Historicamente, a China comporta 55 etnias diferentes, cada qual com certa autonomia cultural em suas regiões. Sob o governo Xi Jinping, porém, a abordagem tem sido outra, com foco na integração e na assimilação cultural, um processo que documentos governamentais classificam como “sinicização”, que significa basicamente “tornar chinês”.

Um exemplo prático desse processo de conversão é a etnia hui, majoritariamente muçulmana e que representa menos de 1% da população chinesa. Com o passar dos anos, os hui foram se ajustando cultural e linguisticamente e até englobaram certas tradições chinesas a seus rituais religiosos, como o uso de incenso nas cerimônias.

Dru Gladney, especialista em Islamismo na China pela Universidade de Pomona, afirma que o conceito do governo é distorcido. Segundo ele, a verdadeira intenção do PCC é aproximar todas as etnias da etnia han, que é a predominante no país. Ou seja, todo cidadão chinês deve aderir aos valores do partido, falar somente o chinês mandarim e rejeitar toda e qualquer influência estrangeira.

“Os comunistas hoje em dia tentam governar culturalmente a China”, afirma Ma Haiyun, professor associado de história da Universidade de Frostburg.

Beijing manda retirar domos de mesquitas para que tenham um 'visual mais chinês'
Mesquita de Dongguan, na cidade de Xining, na China, em novembro de 2014: cúpula e minaretes foram removidos (Foto: Wikimedia Commons)

Por que isso importa?

Desde 2012, quando o presidente Xi Jinping assumiu o governo da China, a repressão religiosa no país se intensificou. As restrições tornaram-se ainda mais rígidas em 2018, quando entrou em vigor a atual regulamentação de assuntos religiosos no país. Somada à repressão imposta em outros setores, como os meios de comunicação e a internet, a prática religiosa tornou-se um desafio para os fieis em território chinês.

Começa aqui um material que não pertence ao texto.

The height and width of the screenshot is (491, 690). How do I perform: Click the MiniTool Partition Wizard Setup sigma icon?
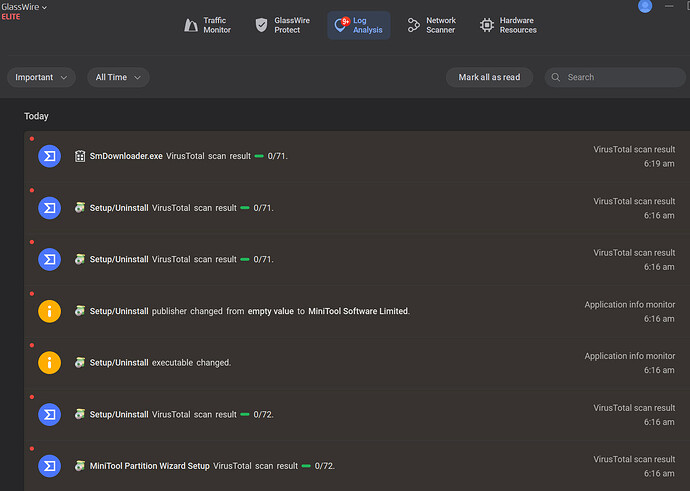(49, 466)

No episódio mais recente da repressão religiosa imposta pelo Partido Comunista Chinês (PCC), a Apple foi obrigada a apagar de sua loja dois aplicativos, um voltado à Bíblia cristã, outro dedicado ao Corão, o livro sagrado do Islã. De acordo com a rede britânica BBC, ambos foram vetados por Beijing por conterem textos religiosos considerados proibidos.

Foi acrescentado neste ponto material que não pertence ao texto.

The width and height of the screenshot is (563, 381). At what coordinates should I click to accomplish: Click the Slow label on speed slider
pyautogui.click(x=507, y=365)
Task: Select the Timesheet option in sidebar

Mas o principal expoente do desafio que os fieis enfrentam na China é a etnia muçulmana dos uigures, que habitam a região autônoma de Xinjiang, no noroeste da China, fazendo fronteira com países da Ásia Central, com quem divide raízes étnicas e linguísticas.

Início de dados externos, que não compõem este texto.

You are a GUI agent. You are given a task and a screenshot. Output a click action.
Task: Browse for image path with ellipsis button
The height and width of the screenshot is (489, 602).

O governo chinês refuta as acusações de abusos e classifica como “campos de reeducação” as áreas nas quais vivem milhões de uigures. O argumento de Beijing para isolar e vigiar a etnia muçulmana é o da “segurança nacional”, sob a justificativa de que pretende evitar a radicalização dos fiéis. Entretanto, para os governos de determinados países ocidentais, como Reino Unido, Estados Unidos e Canadá, a ação da China configura “genocídio”.